You're driving down the highway late one night at 18m/s when a deer steps onto the road 39m in front of you. Your reaction time before stepping on the brakes is 0.50s , and the maximum deceleration of your car is 12m/s2 .
How much distance is between you and the deer

when you come to a stop?
=17m

What is the maximum speed you could have and still not hit the deer?
= ?

Answer 1

A) Mind you before your reaction time, you had be going at a uniform speed 18m/s, so for the reaction time of 0.5 seconds, you had covered a distance of:

18m/s*0.5s = 9 m

For the second part which involved deceleration, using: 

v = u - at,  Noting that there is deceleration. 

u = 18m/s, v = final velocity = 0, a = -12m/s². 

Let us solve for the time.

v = u + at

0 = 18 - 12*t

12t = 18

t = 18/12 = 1.5 seconds.

Let us compute for the distance covered during the 1.5s

s = ut + 1/2at²,       a = -12 m/s²

s = 18*1.5 -0.5*12*1.5² = 13.5m


So the total distance covered = Distance covered from reaction time + Distance covered from deceleration
              
                                              = 9m + 13.5m = 22.5m

So you have covered 22.5m out of the initial 39m.

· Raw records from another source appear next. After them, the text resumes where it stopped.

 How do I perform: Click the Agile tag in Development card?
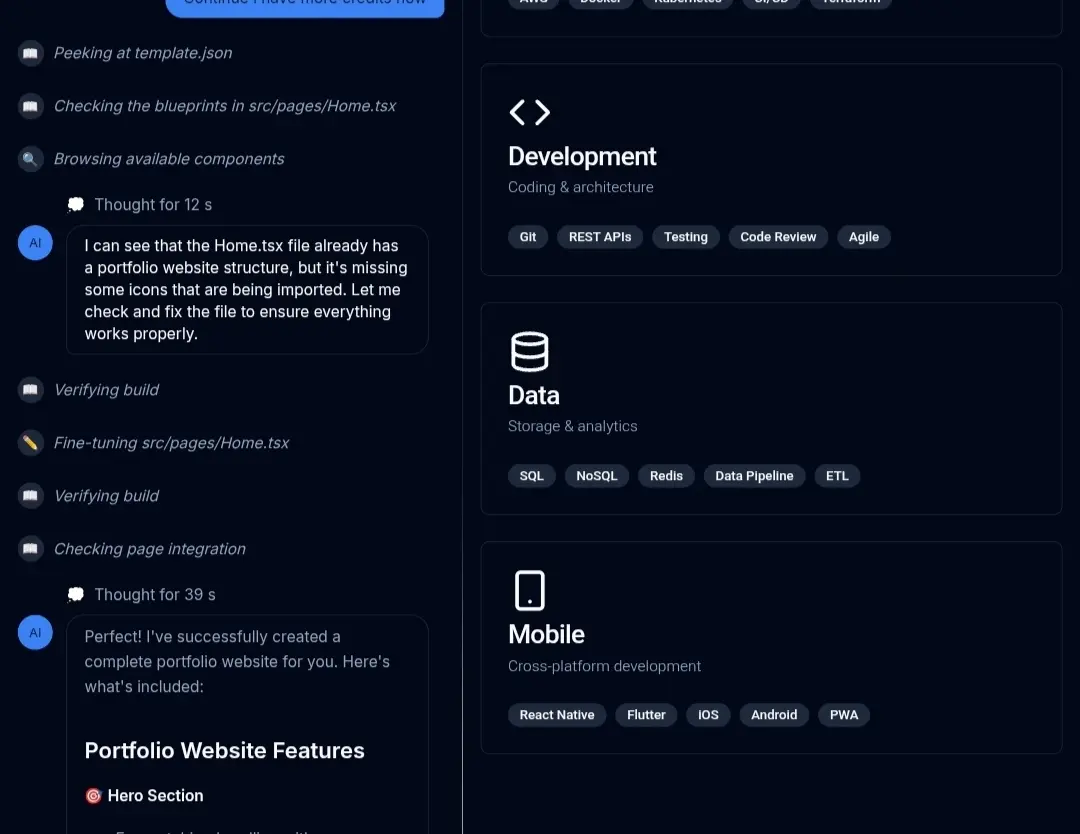[x=863, y=237]
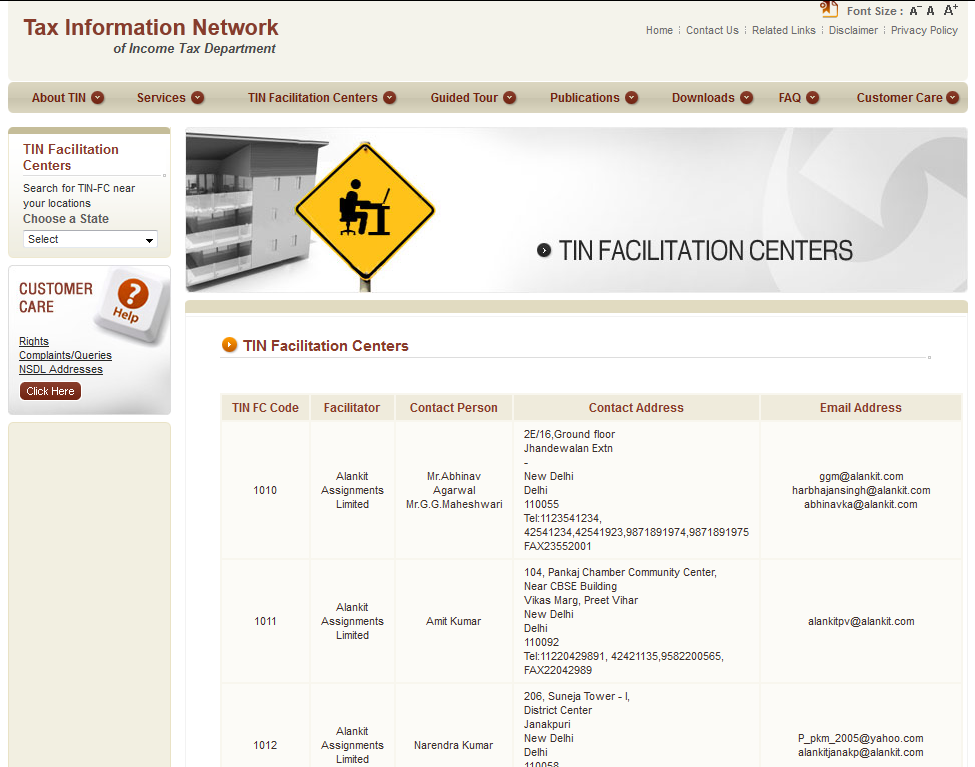Increase font size with the A+ icon
Viewport: 975px width, 767px height.
pos(951,10)
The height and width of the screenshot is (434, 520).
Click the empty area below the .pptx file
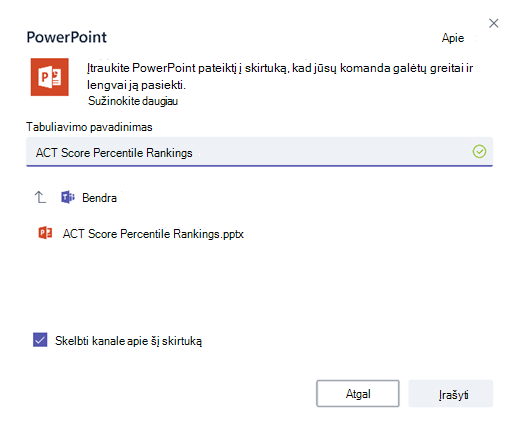(x=259, y=283)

Distance between you and the dear:   39 - 22.5  = 6.5m

So you have 6.5m between you and the deer. So you did not hit the deer.

b) Maximum speed you still have:

Well through trial and error, if you maintain the same values of deceleration, reaction time, distance between the car and the deer, you could have a speed of 25 m/s and still not hit the deer. Once it is higher than that by a significant amount you would hit the deer.

Answer 2

Answer:

Part a)

$x = 16.5 m$

Part b)

$T = 0.5 + 1.5 = 2 s$

Part c)

$v_i = 26.8 m/s$

Explanation:

As we know that initial speed of the car is

$v_i = 18 m/s$

Now reaction time is given as

t =0.50 s

so the distance moved by the car is given as

$d = v_i t$

$d = (18)(0.5) = 9m$

now the deceleration of the car is given as

$a = -12 m/s^2$

so the distance after which it is stopped is given as

$v_f^2 - v_i^2 = 2 a d$

$0 - 18^2 = 2(-12)d$

$d = 13.5 m$

so distance between car and deer is given as

$x = 39 - 9 - 13.5$

$x = 16.5 m$

Part b)

time taken to stop the car is given as

$v_f = v_i + at$

$0 = 18 - 12 t$

$t = 1.5 s$

so total time to stop is given as

$T = 0.5 + 1.5 = 2 s$

Part c)

maximum stopping distance could be

$d = 39 - 9 = 30 m$

so here we can have

$v_f^2 - v_i^2 = 2 a d$

$0 - v_i^2 = 2(-12)(30)$

$v_i = 26.8 m/s$